In the listing that follows, copy out each line that includes the word "agent".

----

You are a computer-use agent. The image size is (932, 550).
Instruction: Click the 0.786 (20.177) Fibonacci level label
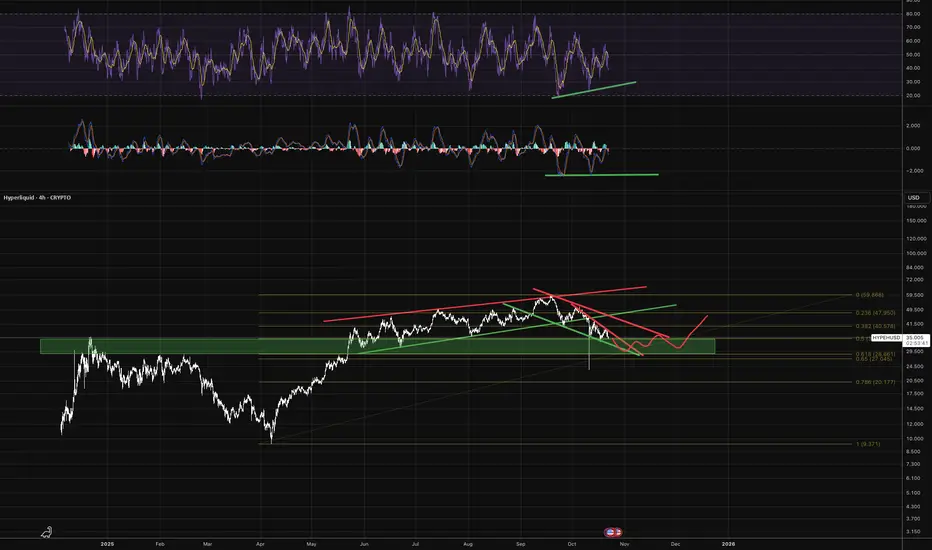pyautogui.click(x=876, y=382)
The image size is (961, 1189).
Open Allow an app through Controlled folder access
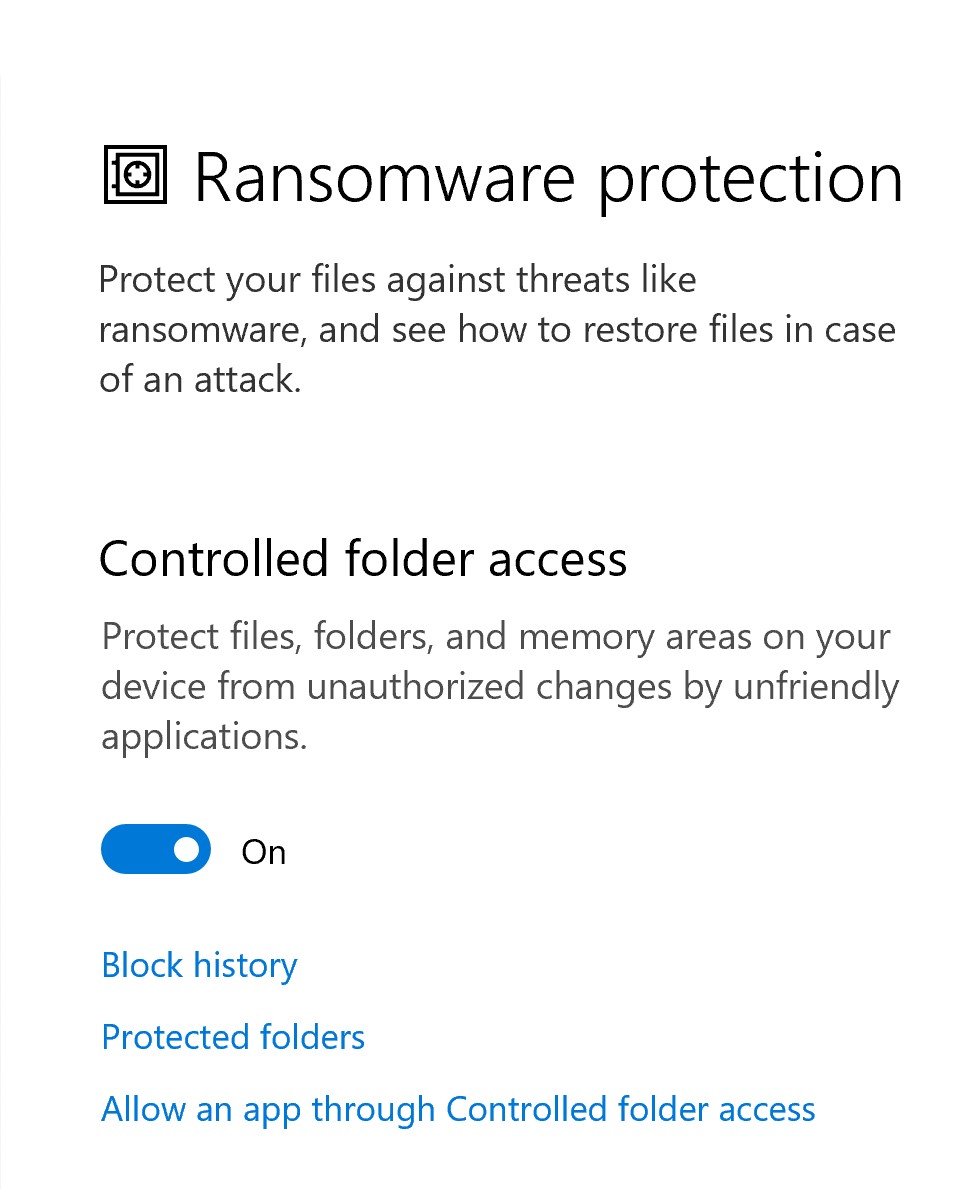click(x=458, y=1110)
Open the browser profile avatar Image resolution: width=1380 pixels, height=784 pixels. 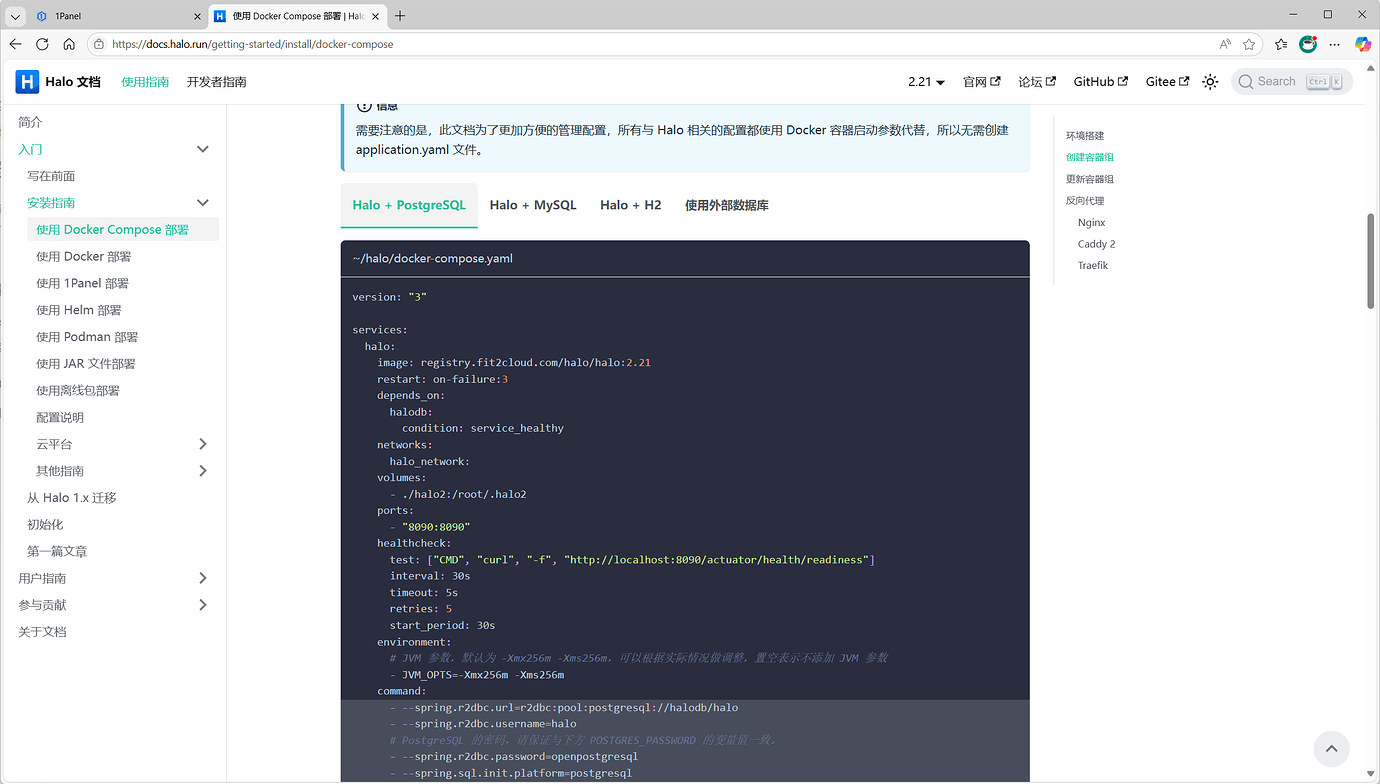tap(1308, 44)
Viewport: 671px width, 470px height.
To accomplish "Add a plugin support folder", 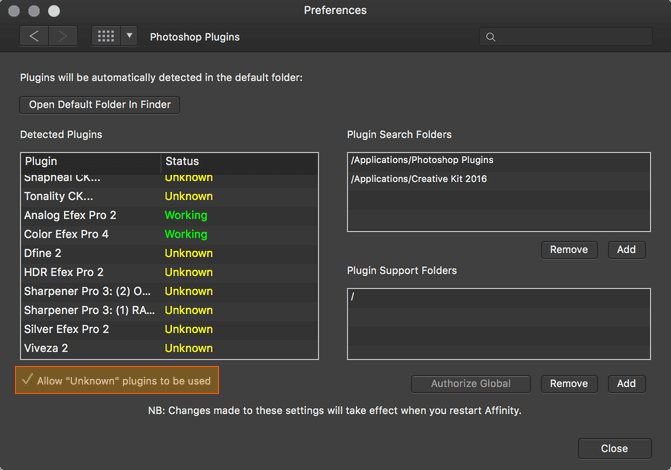I will tap(626, 384).
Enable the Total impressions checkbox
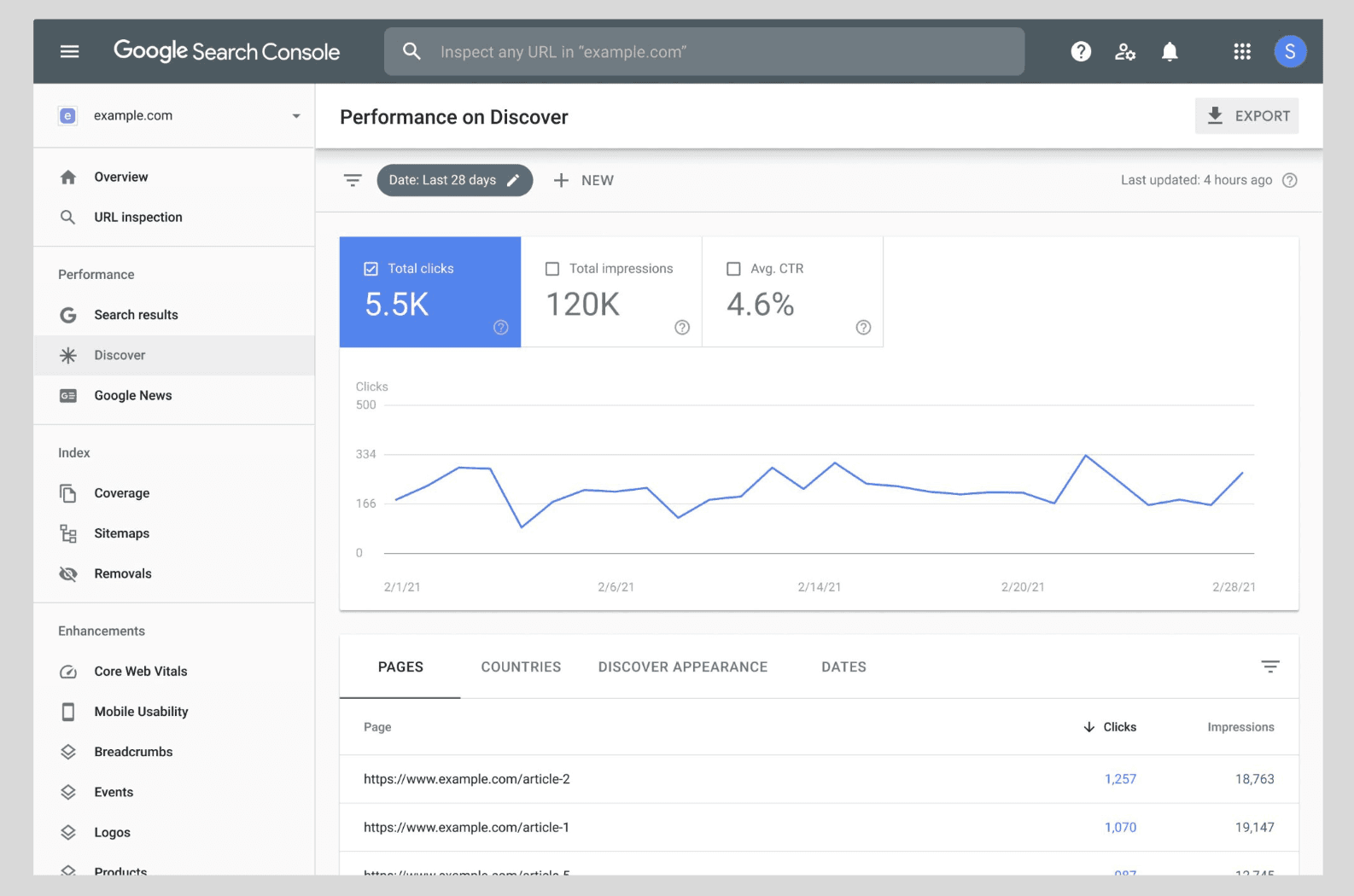1354x896 pixels. (x=552, y=269)
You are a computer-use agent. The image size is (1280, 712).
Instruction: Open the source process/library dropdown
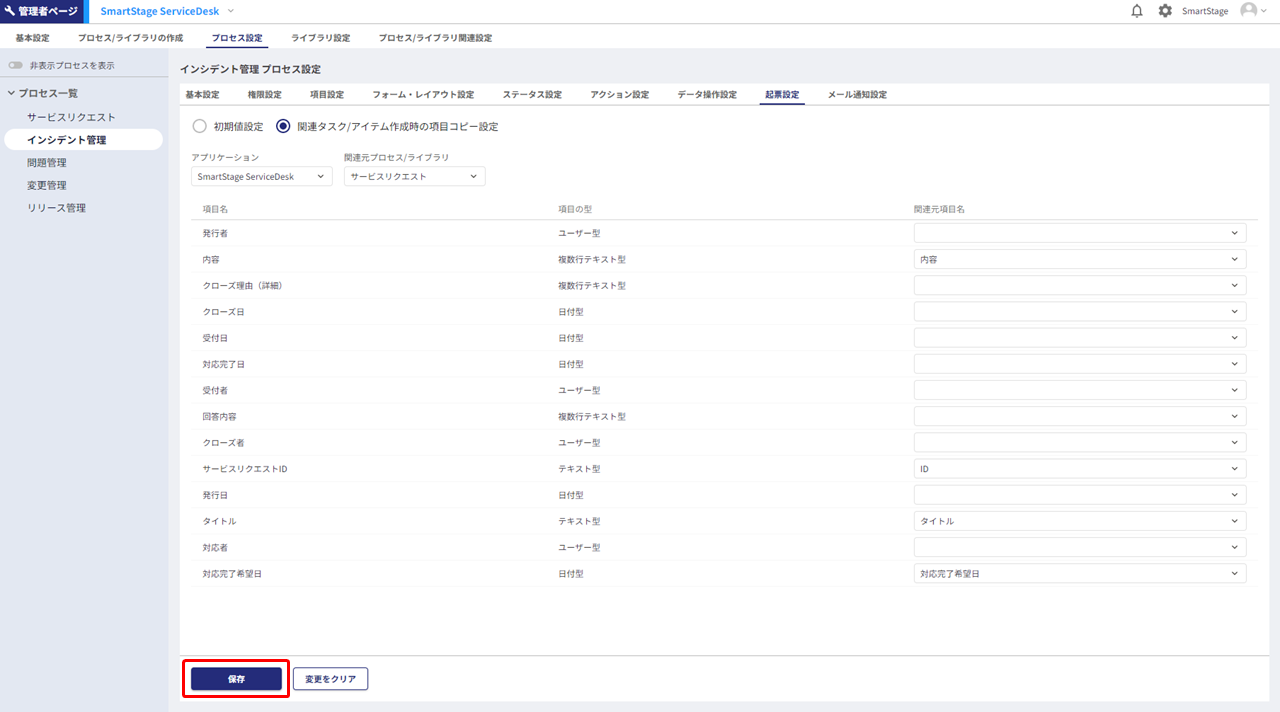point(414,176)
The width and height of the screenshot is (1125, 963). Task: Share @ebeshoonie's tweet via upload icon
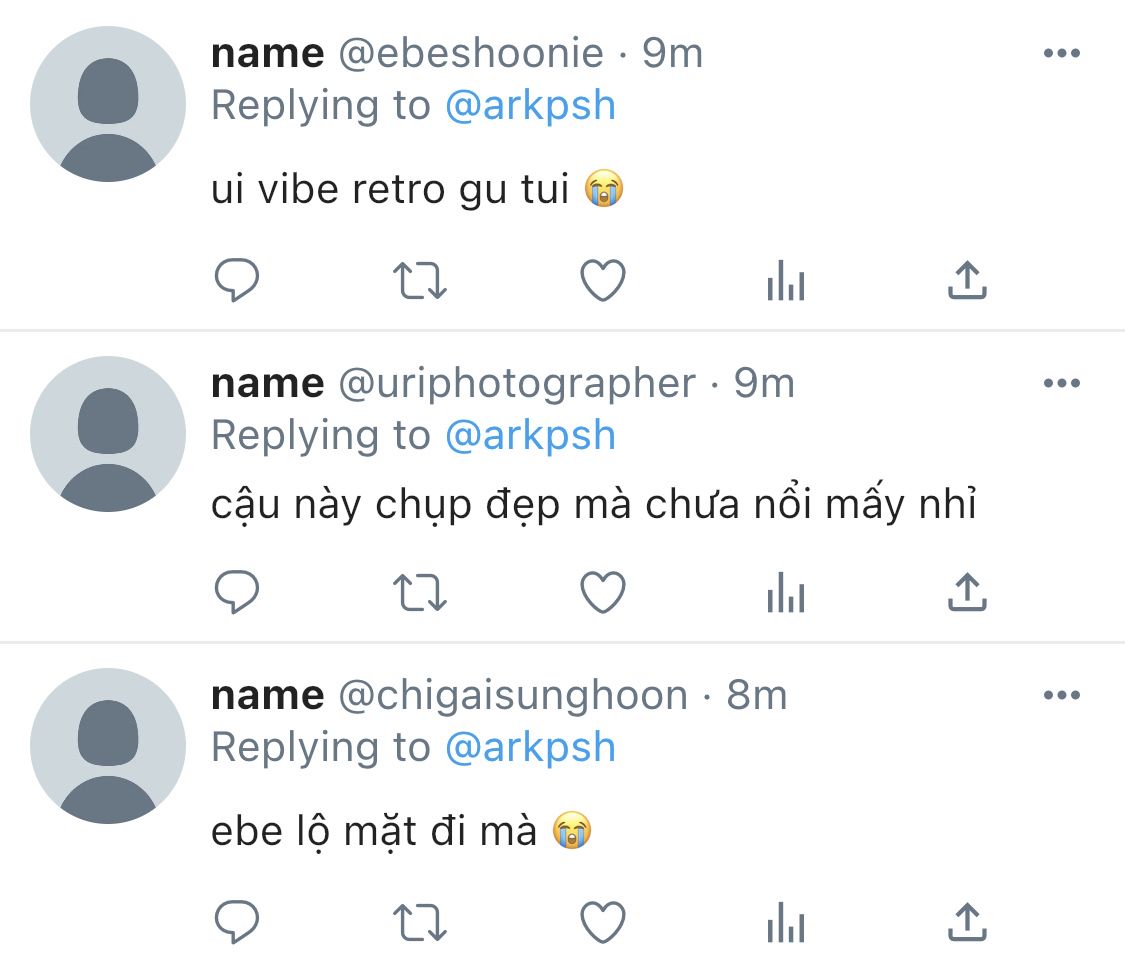pos(967,280)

----

§ RESPONSE AREA:
You are a computer-use agent. The image size is (932, 550).
You are a computer-use agent. The image size is (1280, 712).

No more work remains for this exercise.